Re: on behalf of sandro (fwd)

From: Ian Horrocks (horrocks@cs.man.ac.uk)
Date: 10/25/01


------- start of forwarded message -------
From: Ian Horrocks <horrocks@cs.man.ac.uk>
To: Pat Hayes <phayes@ai.uwf.edu>
Date: Thu, 25 Oct 2001 15:27:38 -0400
Subject: Re: on behalf of sandro
Reply-To: Ian Horrocks <horrocks@cs.man.ac.uk>

On October 24, Pat Hayes writes:
> >On October 24, Richard Fikes writes:
> >>  >The knowledge base contains the statements: "Pat's car is blue, and
> >>  >there is something colored red."  Somewhat more formally:
> >>  >
> >>  >   RDF(PatsCar, color, blue).
> >>  >   exists x (RDF(x, color, red)).
> >>
> >>  Sorry to be dense, but how does one state "there is something colored
> >>  red" in DAML+OIL?
> >
> >The simple answer is that you can't without either naming it (i.e.,
> >asserting that some named individual is red) or connecting it to some
> >named individual via properties. This "collapsed model property" is
> >one of the basic properties of description logics on which their
> >decision procedures depend.
> 
> Hmm. This seems easy in RDF:
> 
> _:xxx hasColor Red .

Firstly, I can do this easily enough in a DL because we are connected
to a named individual, i.e., I can just say that Red is the colour of
at least one thing. What I was talking about was whether or not it is
possible to assert/deduce their existence of some unnamed individual
that is not connected to any named individual by any path. I guess
that in RDF you can just say:

 _:xxx type Red

Secondly, this is, in my mind, a totally different animal to the kind
of individual that only exists "in the mind of the reasoner". For one
thing, there can only be finitely many of this kind of individual,
whereas there could be infinitely many of the "mind of the reasoner"
kind. Moreover, we have some handle on them, even if this handle is
in some sense "anonymous". In fact given that we don't make a unique
name assumption there doesn't seem to be much difference whether we
give the node an anonymous name or a "real" one. As far as DL's are
concerned, I can equally well assert something like "_:xxx is an
instance of Red". From a logical point of view, _:xxx would of course
be treated in the same way as any other individual, but I could build
a system that treated it differently at the user interface - e.g.,
would not return is part of a query answer.

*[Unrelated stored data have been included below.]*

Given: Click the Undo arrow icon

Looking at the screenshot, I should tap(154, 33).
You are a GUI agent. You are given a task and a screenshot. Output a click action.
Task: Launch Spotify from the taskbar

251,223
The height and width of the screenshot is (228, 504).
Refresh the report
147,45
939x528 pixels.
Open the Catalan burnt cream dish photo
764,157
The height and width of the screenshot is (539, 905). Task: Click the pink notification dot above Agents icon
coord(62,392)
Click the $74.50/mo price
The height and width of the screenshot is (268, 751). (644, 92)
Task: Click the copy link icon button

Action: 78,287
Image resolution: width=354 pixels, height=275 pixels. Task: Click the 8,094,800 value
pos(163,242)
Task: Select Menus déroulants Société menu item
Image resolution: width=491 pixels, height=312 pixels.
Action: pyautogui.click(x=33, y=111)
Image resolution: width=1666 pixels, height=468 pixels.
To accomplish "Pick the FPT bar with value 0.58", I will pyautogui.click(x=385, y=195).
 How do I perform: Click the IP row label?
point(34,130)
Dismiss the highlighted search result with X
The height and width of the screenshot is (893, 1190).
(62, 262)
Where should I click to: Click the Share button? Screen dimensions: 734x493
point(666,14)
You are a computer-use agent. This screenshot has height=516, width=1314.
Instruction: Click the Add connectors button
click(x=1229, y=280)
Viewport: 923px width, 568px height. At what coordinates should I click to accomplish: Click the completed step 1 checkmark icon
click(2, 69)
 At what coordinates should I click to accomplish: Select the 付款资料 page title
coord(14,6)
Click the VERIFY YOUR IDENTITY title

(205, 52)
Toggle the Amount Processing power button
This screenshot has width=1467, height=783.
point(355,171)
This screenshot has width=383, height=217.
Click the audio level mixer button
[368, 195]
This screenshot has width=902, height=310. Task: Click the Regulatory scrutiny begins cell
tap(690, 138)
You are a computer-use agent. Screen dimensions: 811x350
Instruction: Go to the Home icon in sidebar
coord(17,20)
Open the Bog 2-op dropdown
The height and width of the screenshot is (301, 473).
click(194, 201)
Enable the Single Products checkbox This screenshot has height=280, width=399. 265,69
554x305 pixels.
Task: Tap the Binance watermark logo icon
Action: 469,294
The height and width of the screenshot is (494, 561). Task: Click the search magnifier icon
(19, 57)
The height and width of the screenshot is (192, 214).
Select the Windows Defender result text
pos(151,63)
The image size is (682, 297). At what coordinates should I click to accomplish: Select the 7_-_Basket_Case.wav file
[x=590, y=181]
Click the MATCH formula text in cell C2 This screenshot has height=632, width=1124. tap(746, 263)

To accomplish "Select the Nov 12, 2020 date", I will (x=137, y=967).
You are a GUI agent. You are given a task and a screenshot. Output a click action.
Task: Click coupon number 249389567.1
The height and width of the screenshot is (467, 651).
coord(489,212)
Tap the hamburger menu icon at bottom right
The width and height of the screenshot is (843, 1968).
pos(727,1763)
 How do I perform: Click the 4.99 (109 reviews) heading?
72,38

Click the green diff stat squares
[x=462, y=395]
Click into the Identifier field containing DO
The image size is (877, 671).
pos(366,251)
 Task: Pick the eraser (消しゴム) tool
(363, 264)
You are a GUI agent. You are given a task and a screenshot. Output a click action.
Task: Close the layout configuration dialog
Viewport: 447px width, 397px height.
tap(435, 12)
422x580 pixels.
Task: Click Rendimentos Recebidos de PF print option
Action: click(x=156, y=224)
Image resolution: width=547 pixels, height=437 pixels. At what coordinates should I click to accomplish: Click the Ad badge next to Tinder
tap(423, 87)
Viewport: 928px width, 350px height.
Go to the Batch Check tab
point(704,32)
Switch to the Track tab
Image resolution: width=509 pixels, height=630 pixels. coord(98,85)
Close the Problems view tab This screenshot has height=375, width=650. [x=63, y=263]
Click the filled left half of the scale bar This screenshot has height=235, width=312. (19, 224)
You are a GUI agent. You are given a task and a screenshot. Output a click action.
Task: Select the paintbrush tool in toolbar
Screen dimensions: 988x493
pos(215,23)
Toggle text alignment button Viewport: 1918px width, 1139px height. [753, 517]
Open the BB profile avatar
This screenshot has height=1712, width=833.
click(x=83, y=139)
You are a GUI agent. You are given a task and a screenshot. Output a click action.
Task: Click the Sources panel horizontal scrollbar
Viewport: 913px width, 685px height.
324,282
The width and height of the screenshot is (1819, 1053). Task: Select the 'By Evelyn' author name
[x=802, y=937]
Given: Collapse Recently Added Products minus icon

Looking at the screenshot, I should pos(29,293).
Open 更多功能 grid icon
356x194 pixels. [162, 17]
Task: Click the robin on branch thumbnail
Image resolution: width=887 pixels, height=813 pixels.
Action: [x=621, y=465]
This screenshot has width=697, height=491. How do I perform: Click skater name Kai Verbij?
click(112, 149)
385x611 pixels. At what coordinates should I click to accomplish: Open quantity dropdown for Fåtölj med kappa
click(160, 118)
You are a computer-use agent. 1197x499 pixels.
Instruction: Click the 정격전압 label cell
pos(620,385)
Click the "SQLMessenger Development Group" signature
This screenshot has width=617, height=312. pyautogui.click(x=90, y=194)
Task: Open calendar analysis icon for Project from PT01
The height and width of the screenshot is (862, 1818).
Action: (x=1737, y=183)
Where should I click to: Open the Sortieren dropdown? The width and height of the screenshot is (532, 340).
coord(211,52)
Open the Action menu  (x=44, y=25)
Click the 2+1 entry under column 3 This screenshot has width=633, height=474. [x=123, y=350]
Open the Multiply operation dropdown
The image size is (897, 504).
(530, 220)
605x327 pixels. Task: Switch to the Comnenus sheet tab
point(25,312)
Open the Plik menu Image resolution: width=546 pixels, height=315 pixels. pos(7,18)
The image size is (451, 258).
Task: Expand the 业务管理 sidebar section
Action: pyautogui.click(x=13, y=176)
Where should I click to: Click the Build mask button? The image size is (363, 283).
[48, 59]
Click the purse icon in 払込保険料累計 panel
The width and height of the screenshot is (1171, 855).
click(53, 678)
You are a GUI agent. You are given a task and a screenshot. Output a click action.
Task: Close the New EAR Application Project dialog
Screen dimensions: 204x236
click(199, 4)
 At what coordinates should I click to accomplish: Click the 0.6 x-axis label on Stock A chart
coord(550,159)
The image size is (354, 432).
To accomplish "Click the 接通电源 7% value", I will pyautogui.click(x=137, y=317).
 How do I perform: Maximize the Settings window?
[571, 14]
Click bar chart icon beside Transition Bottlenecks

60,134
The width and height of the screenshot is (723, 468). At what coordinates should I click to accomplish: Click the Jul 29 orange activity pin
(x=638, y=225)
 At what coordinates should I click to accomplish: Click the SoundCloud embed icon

> That would seem to imply that RDF can express something that DAML+OIL 
> cannot express! Which is fine, I guess, but it doesn't jibe with what 
> I had (perhaps naively) thought was the intended relationship between 
> RDF/S and DAML+OIL.
> 
> (Or does this example satisfy your c.m.property by using 'Red' as the 
> named individual??)

Yes - see above.

> >To be honest, I think we are getting way off base here with the whole
> >discussion. If we are talking about querying a DAML+OIL KB, the
> >problem is whether a query such as "give me all the red objects in the
> >KB" should return individuals whose existence is only implied by the
> >logic, i.e., individuals that don't exist at all in terms of the rdf,
> >either as named or anonymous nodes.
> 
> That is yet another problem.
> 
> >E.g., if I assert that the
> >individual Ian is an instance of the class of people that own at least
> >one car and all of whose cars are red, then a REASONER can INFER that
> >some instance of red coloured car must exist, but there may be no RDF
> >node representing that individual. In this case, we can't/shouldn't
> >return it as part of the answer to our query.
> 
> But what if the reasoner can infer that a blank RDF node represents 
> such an individual? That is the case that seems to be tricky here, 
> when there is no name to be returned.

>From a theoretical point of view, this is an easy case compared to the
one I mentioned. We could treat these "blank" individuals exactly like
named individuals within the query answering machinery and simply
decide what to do with then in the user interface - e.g., discard
tuples containing any such individuals, or return the tuples with
"blanks" in.

> >On the other hand, if
> >the query asks for all people owning red cars, then we CAN return Ian
> >as part of the answer, even if there is no RDF node representing the
> >red car Ian owns, because the reasoner can infer that in all models
> >satisfying the KB such an individual must exist.
> >
> >As far as I can understand it we were all agreed on this point - i.e.,
> >that the answer to queries should only include named individuals, and
> >not those whose existence is only implicit.
> 
> Well, I can see a reasonable sense in which if the query is simply 
> 'does such a thing exist?' then the answer could be simply 'yes', 
> even when no name of any thing is known, as in this case. Did you 
> meant to allow this kind of simple query?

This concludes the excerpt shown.